By Leo Igwe
One of the contentious issues in the debate over homosexuality and same sex marriage is whether a marriage between persons of the same gender is totally alien to African culture and tradition. Those opposing same sex marriage have continued to argue that same gender union is foreign to Africa. On the contrary, I have tried to draw their attention to the fact that there is a strain of the same gender marriage in African tradition particularly in Igboland.
And that we should not rush to deny this, or pretend it does not exist or just sweep it under the carpet in the quest to establish that same gender marriage is alien to the African continent, and must be banned.
I hail from Mbaise in Imo State in Southern Nigeria. Traditionally, in my community, marriage is taken to be a union between a man and a woman as the case may be. But there are circumstances where a marriage between a woman and a woman is permissible.
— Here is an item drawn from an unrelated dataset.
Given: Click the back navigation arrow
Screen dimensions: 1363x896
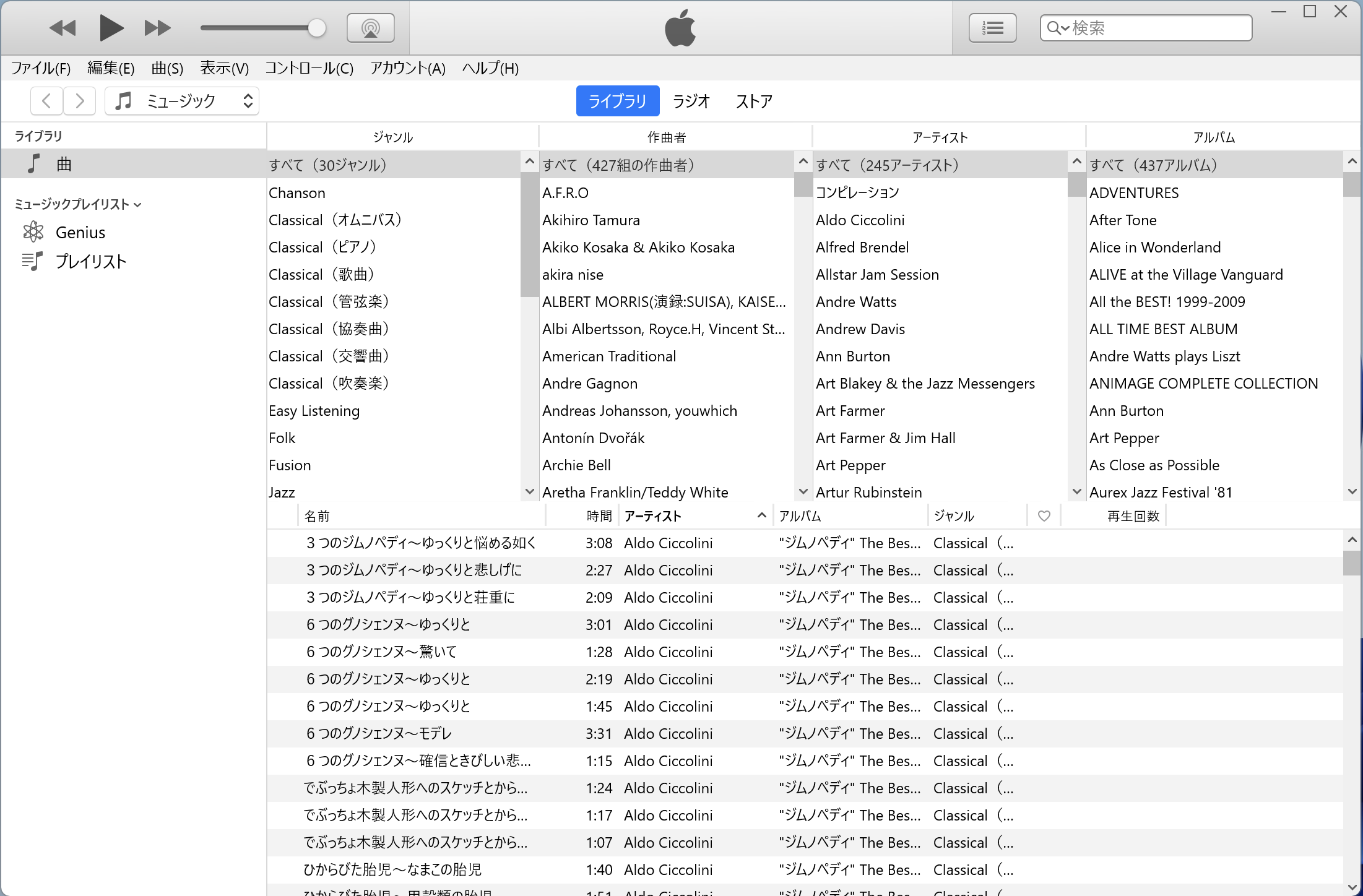Looking at the screenshot, I should coord(46,101).
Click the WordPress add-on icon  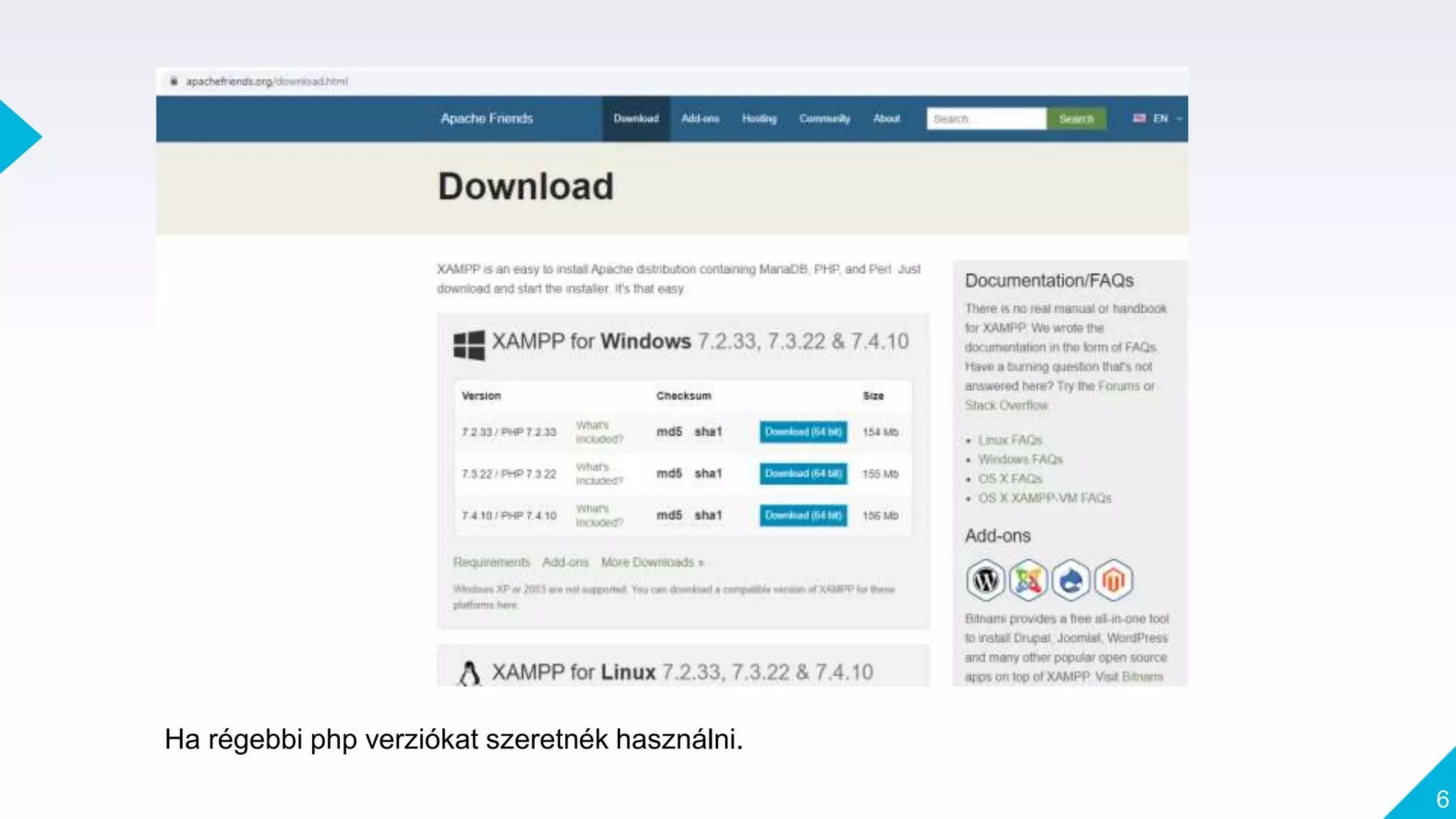click(x=985, y=581)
In a situation where a woman has no son or no child, if the husband dies, it is culturally allowed for her to marry a wife. And in this case, she becomes the husband. Like in every case of marriage, this woman goes out, inquires and gets a wife of her choice. She pays her dowry and fulfills other traditional rites as it is done when a man is marrying a woman.
After that, the woman brings her “wife” home and they start living together as “husband” and “wife”. Nobody frowns at it. To have children -both the “woman- husband” and “woman- wife”- will agree to allow a man from the same village or neighbouring town to sleep with the wife.
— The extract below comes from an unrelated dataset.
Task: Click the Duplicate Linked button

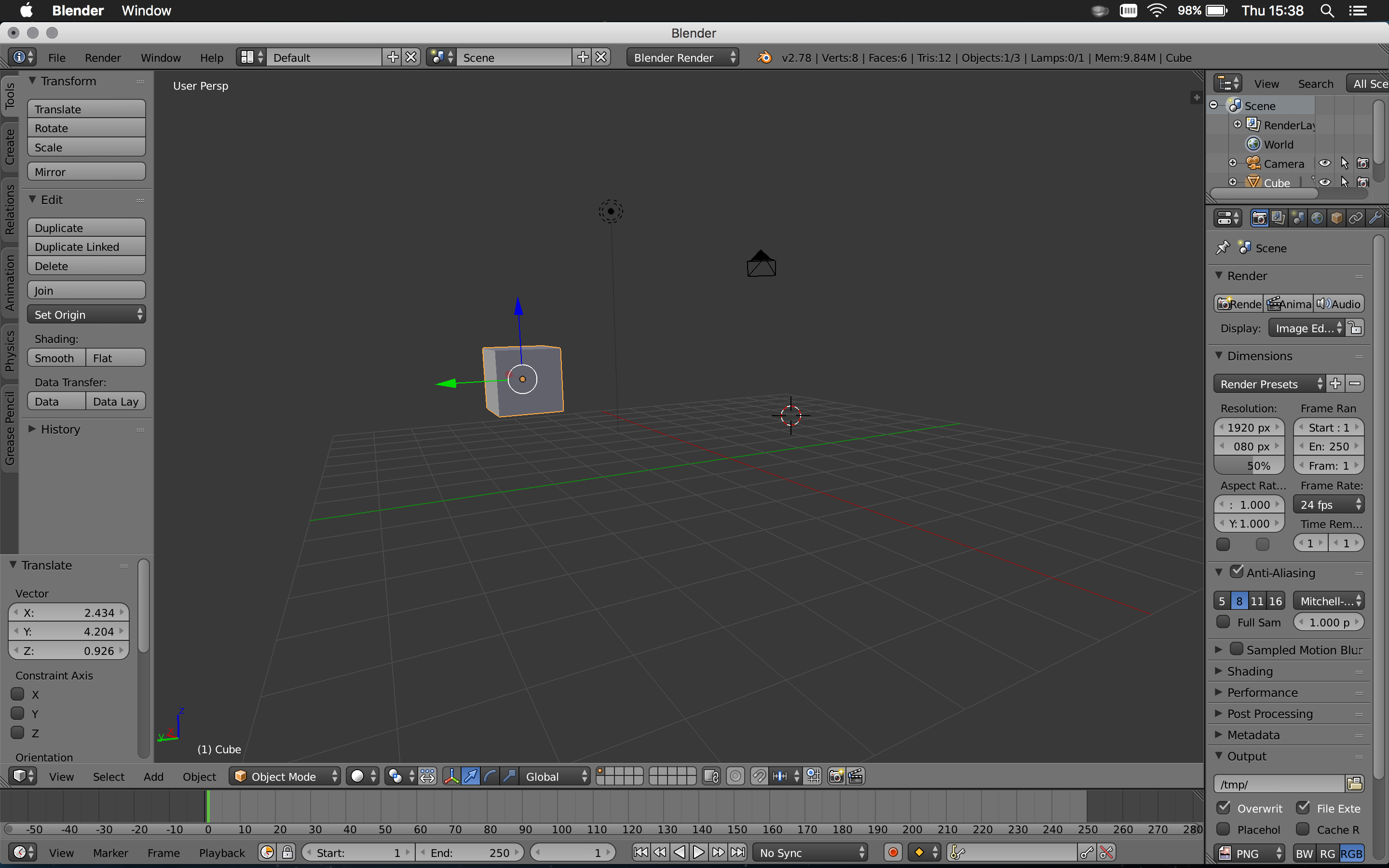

And the children born by the wife bears the family name of the woman- husband, not that of the man responsible for the pregnancy. I want to add here that the man who sleeps with such wife in most cases are married men. And normally it is regarded as immoral, in fact it is a taboo for a married man to sleep with or “father” children from another woman. But in this case an act normally taken to be immoral is allowed.
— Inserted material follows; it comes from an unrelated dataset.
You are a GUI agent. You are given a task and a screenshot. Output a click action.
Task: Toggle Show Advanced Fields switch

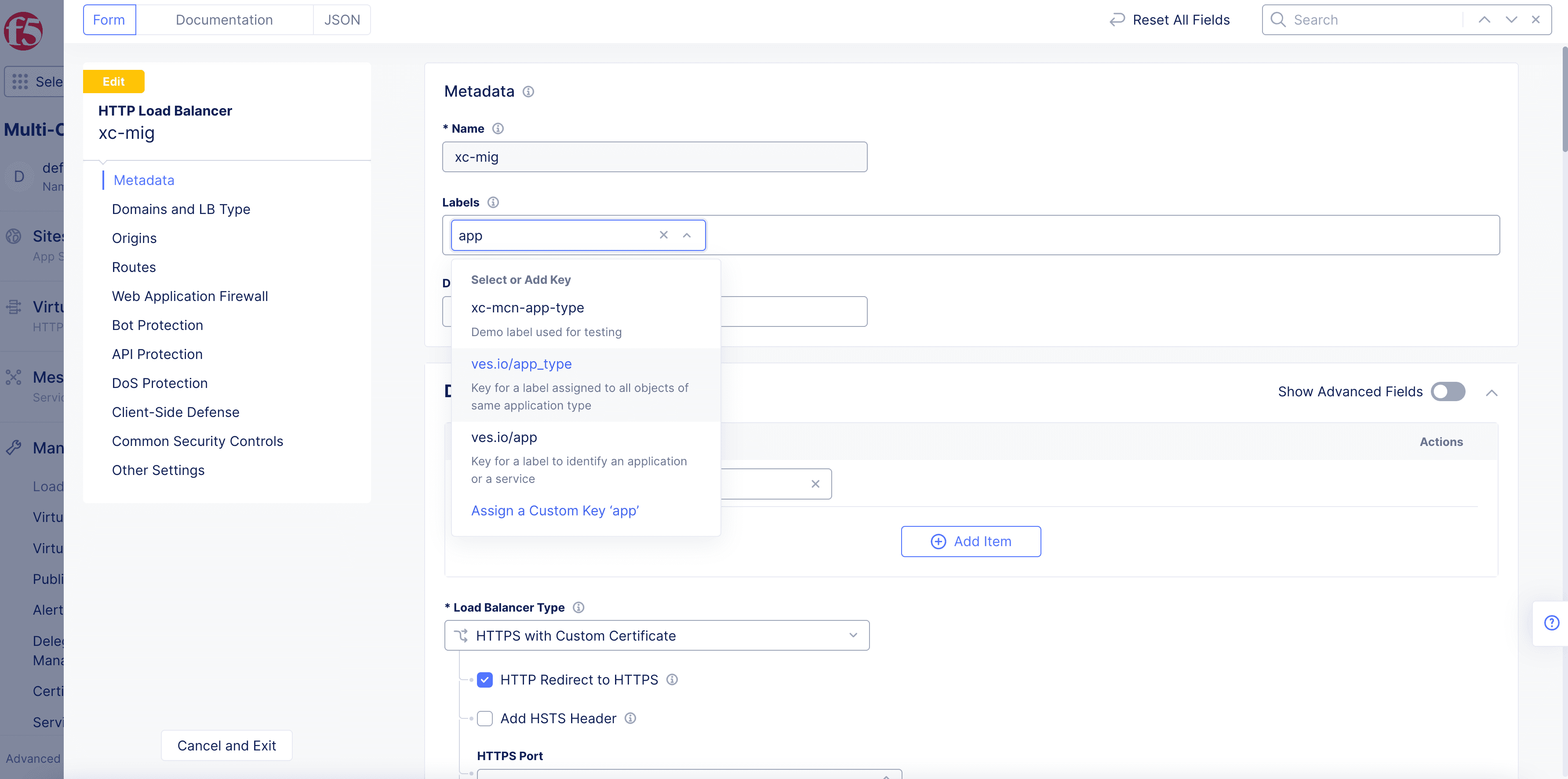pyautogui.click(x=1448, y=391)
This is a situation where people are permitted to break taboos and deviate from traditions. This marriage practice pre- dates Christianity and the so- called western culture which most people today blame for all the moral and cultural wrongs in Africa. The same gender marriage is still practised till date. In other words, there are some families today in Igboland where women are both husbands and wives, fathers and mothers.
There are some homes where woman- husbands are living happily with their woman- wives. Though there are not many of such families or marriages. Such unconventional marriages and families are in the minority. The fact is that they exist. The fact is that they are part of the local tradition and culture. They are not imports from the West. And this has in no way undermined social cohesion, public order and morality or family values.
Some people have tried to argue that this is not really a case of gender marriage because a man comes in to impregnate the wife. But, traditionally, it is the case and it is known as such. It is a case where a woman marries a woman.
The man who impregnates the wife does not come into the picture at all. He has no family responsibility. His duty is only to supply sperm. The family is responsible for the woman- husband and wife. Some say that same gender unions destroy family values and undermine the upbringing of children.
It should be emphasised that children in this case are brought up in an environment where both “parents” are females. And they grow up to be normal children. Some say because child bearing is involved, then it is not same gender marriage. But my response is this: whether for procreation or for pleasure, it is same gender marriage. And it is the couples, not the state that decides whether to marry for procreation and or for pleasure or for any other purpose they deem fit.
Unfortunately, most Nigerians think that same gender marriage is antithetical to procreation. It is not. In fact same gender unions as in this case enrich family values. There have been instances where a partner in a same gender relationship wants children, and goes ahead to have them.
Because of the secrecy, privacy and hypocrisy that go with sexual expression, no one can really say, if these female partners have or do not have sex with each other. But like all couples they live together and run their families. But today, things are changing.
Individuals are becoming more open, more assertive and expressive with their sexual and marriage choices, desires, orientations and identities. The sexual and marriage dynamics are changing rapidly. And Africans must make the necessary social, cultural and legal adjustments in response to- and to accommodate- these changes.
Igwe is the executive secretary of the Nigerian Humanist Movement.